Trailerseekr is a trail research and outdoor context app. It combines curated trail records with public-source telemetry so people can compare routes, scenery, wildlife context, and environmental signals before deciding where to go.

This product is for information and trip research only. It is not an emergency, navigation, wildfire, earthquake, weather, air-quality, or medical safety service.

Methodology

How the app works

  1. Trail pages are built from curated route records stored in the app, including trail attributes such as difficulty, distance, family suitability, amenities, and descriptive notes.
  2. Supplemental live context is requested from worker-backed APIs for weather outlooks, air-quality readings, nearby recreation facilities, earthquake events, wildfire or hazard feeds, and selected wildlife records.
  3. Worker responses are cached for short periods, so values shown in the app can lag behind upstream systems by several minutes or longer depending on the source.
  4. Search, filtering, and page organization are designed to help compare options quickly, but they do not rank routes for safety, fitness, accessibility, or suitability for every visitor.

Information only

What Trailerseekr is not

  • Not turn-by-turn navigation or a substitute for trail signage, ranger guidance, or official park maps.
  • Not emergency guidance and not a source for evacuation, wildfire response, earthquake response, flood response, or medical decisions.
  • Not a guarantee that a trail is open, safe, staffed, accessible, accurately mapped, smoke-free, or appropriate for children, pets, or mobility devices on a given day.
  • Not a promise that third-party data is complete, current, or error-free.

Sources

Primary information sources

The current app uses a mix of curated trail content and public or government data services routed through worker endpoints. Availability, freshness, and coverage depend on those upstream systems.

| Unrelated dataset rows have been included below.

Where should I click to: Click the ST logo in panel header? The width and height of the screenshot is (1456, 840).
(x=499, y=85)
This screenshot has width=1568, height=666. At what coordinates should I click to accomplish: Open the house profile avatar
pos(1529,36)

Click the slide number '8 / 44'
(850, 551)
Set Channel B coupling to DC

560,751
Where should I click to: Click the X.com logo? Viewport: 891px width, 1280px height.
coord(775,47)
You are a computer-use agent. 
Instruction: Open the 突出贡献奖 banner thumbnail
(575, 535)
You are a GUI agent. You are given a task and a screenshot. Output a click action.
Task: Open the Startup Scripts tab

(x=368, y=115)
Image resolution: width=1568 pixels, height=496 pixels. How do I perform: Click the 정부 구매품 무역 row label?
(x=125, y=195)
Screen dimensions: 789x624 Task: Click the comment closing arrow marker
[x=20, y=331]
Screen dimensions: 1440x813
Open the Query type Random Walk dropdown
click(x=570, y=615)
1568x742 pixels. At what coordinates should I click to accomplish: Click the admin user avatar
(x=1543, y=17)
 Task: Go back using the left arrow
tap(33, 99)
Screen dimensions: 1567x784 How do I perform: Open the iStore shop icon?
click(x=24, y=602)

National Weather Service / weather.gov

Forecast point and period data used to show short-term weather outlooks near a trail coordinate.

Used for: Weather forecast context

Endpoint:https://api.weather.gov/

AirNow

Air-quality observations used for current AQI summaries around selected coordinates.

Used for: Air-quality context

Endpoint:https://www.airnow.gov/

Recreation.gov RIDB

Facility and recreation inventory data used to surface nearby recreation locations.

Used for: Nearby recreation facilities

Endpoint:https://ridb.recreation.gov/

NASA EONET

Open event feeds used for wildfire and natural hazard context in the hazard views.

Used for: Hazard event context

Endpoint:https://eonet.gsfc.nasa.gov/

Interpretation guidance

How to use this information responsibly

  • Verify closures, permits, fire restrictions, and weather conditions with the relevant land manager or official source before travel.
  • Use local judgment on terrain, wildlife, heat, smoke, trail damage, and water availability.
  • Treat seismic, hazard, weather, and air-quality data as reference context rather than a final go or no-go instruction.
  • If conditions matter to safety, rely on official agency alerts and on-site signage over app content.